CH: Do you get the sense they feel a little wounded to have their agency and their reputation be out there like this?

BB: I think so because generally people in Social Services are very serious about what they do. They don’t do it for the money, I can assure you that. If it’s not their passion, they move on. CPS is a very difficult job both emotionally and physically.

CH: How did your first tour and introductions go?

BB: Oh very well. Turns out I know a couple I had worked with in the past that I didn’t realize were here. That’s helped, that’s a good transition. They can tell people they knew me before and I’m a good guy.

CH: I guess because you know some of the people here before, you were working in nearby Botetourt, Clifton Forge, other places in this area, you’ve worked for DSS for a while.

BB: Yes.

CH: What was the reputation of Rockbridge Social Services?

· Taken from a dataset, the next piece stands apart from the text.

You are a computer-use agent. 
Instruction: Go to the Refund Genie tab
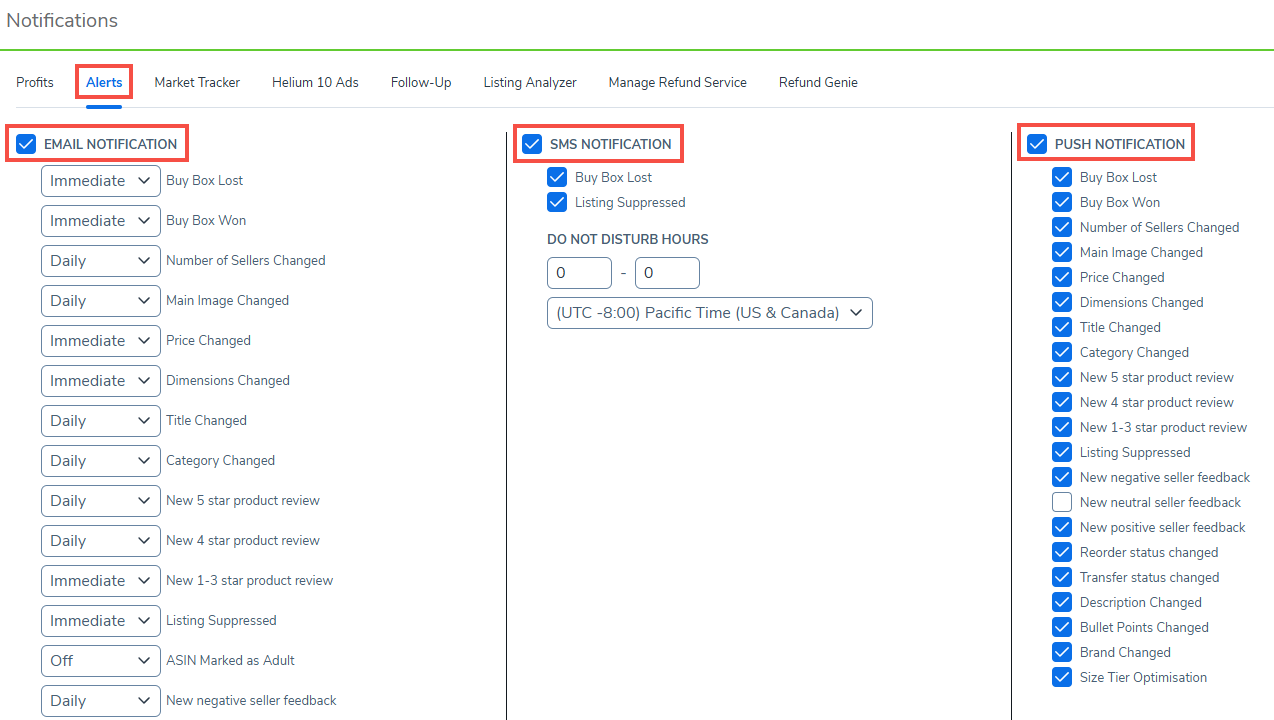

BB: I had never heard anything bad. I was the director in Botetourt County. We really didn’t have a lot.. we’re not physically close. I mean the borders are close but we didn’t have a lot to do with them. I met the director in a couple meetings but really hadn’t heard much about them until I was kind of surprised at the article.

CH: Is that the emotion that you felt when you read that?

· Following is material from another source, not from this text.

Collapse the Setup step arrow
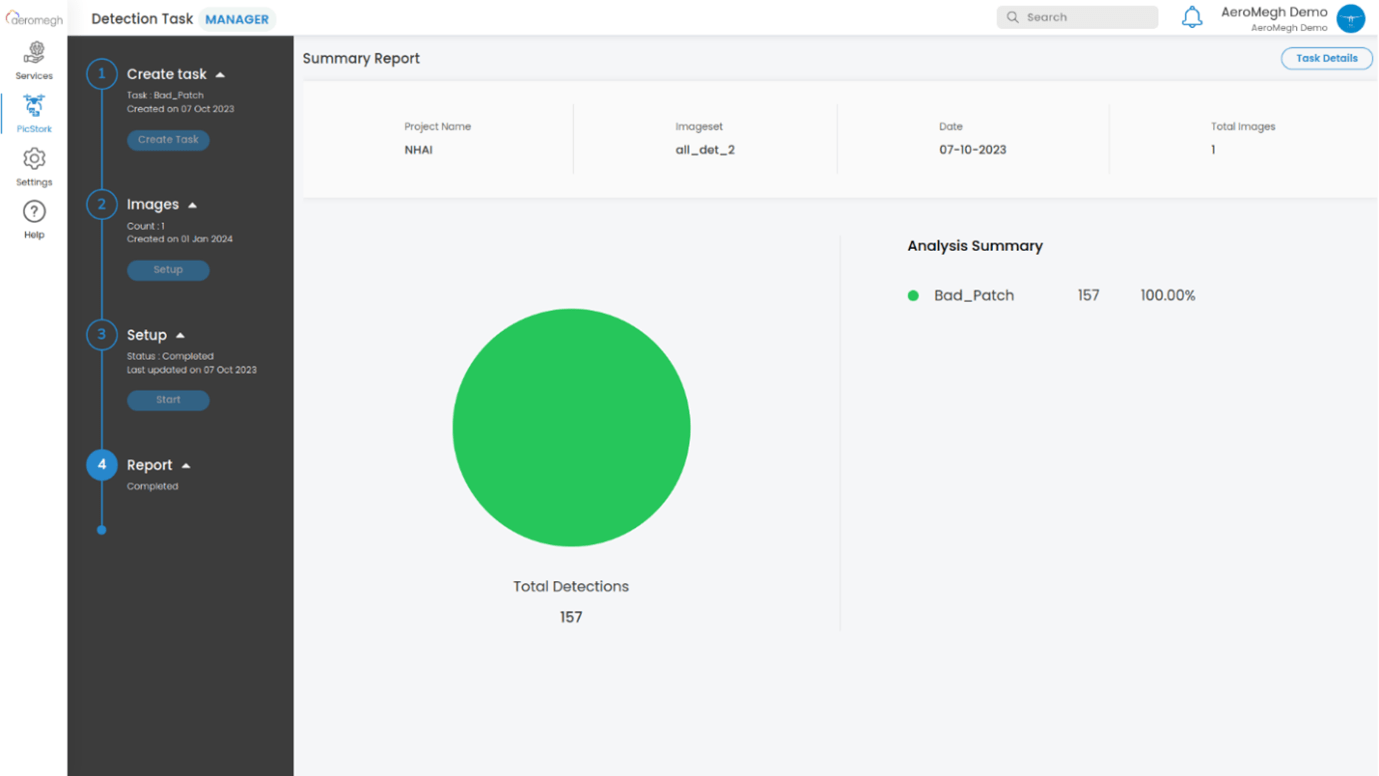Viewport: 1379px width, 776px height. [180, 336]
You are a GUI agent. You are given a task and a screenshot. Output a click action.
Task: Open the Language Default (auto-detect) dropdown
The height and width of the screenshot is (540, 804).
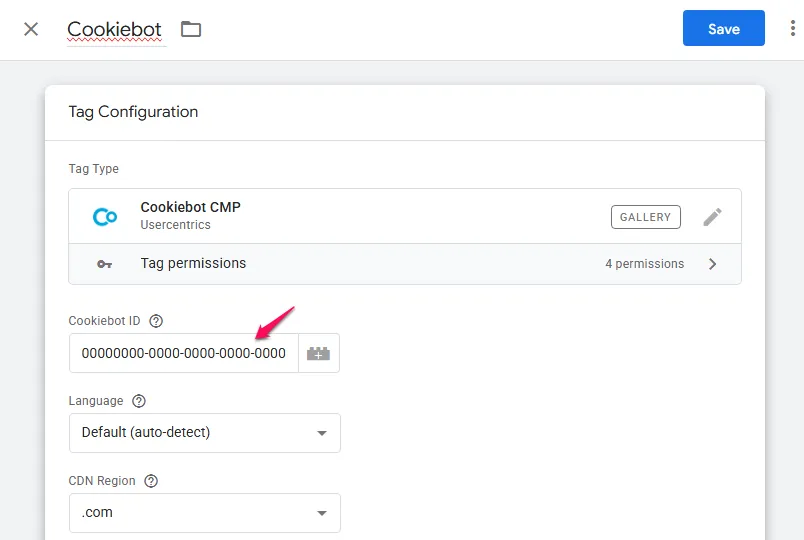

BB: Oh yeah because the types of things, the types of allegations are extremely serious and in the Child Protective Services world those things that were alleged are very serious offenses.

CH: Do you worry about trying to improve your standing in the community?

BB: Well that is what I feel my job is. To get people to trust the agency because right now, like I said, there’s a feeling that if things get reported nothing will happen. That makes people not report things and child abuse can get missed in some instances.

CH: Does that feeling have merit?

BB: It’s possible, yeah. And that’s what I’m here to address. Yeah.

CH: What’s a timeline for you for things for you as director over these next weeks?

BB: Regardless of what investigations are going on the business of Social Services must continue. They have to distribute SNAP benefits, they have to distribute Medicaid benefits, they have to take care of the foster children, pay light bills for people that are in need. All the day to day stuff has to happen, regardless if there’s an internal investigation or an external investigation or a derecho. The business of Social Services continues. That’s my job. It’s not being investigator, that’s being done by other agencies. My job is just to do the day to day business and make sure the bills get paid, people get paid and personnel things get done.

CH: You touched on these investigations. It must provide a deep challenge for you that your agency is now a part of an ongoing criminal investigation.

BB: Oh yeah. Yeah. Because I have to be careful not to tread on anything that might be external to what I’m doing. Because I don’t want to mess up someone else’s criminal investigation. I’m totally behind the investigation.

CH: Why take the job then if there’s so much difficulty present before you now?

BB: I’m not sure I totally know the answer other than it’s a challenge and this is something I’ve done all my life and right now it’s hot to do too much else. And I enjoy the work. I enjoyed it up until the last day I was in Botetourt. The only reason I retired is because I’d gotten old enough and I thought if I don’t retire soon I’m going to miss out.

CH: Have you been able to identify and systems or procedures that do need to be fundamentally addressed?

BB: I haven’t had a chance to even get into that yet. I’ve only met about half the employees. The office manager wasn’t here [Friday.] I came down [Friday] to get things started, get me into the computer systems so I can see how things are flowing. I can’t read the cases unless I can get into the computer and it’s a very cumbersome process to go through Richmond and the state computer systems. I’m setting that up now so when I do come in I’ll be ready to go.

CH: What do you want the people of Rockbridge County to know about how children, seniors and the poor will be treated?

BB: I want them to know if they make a complaint, it’ll be looked at. I want them to be able to trust the agency. I felt I really had that trust in Botetourt and I’d like to do the same thing here.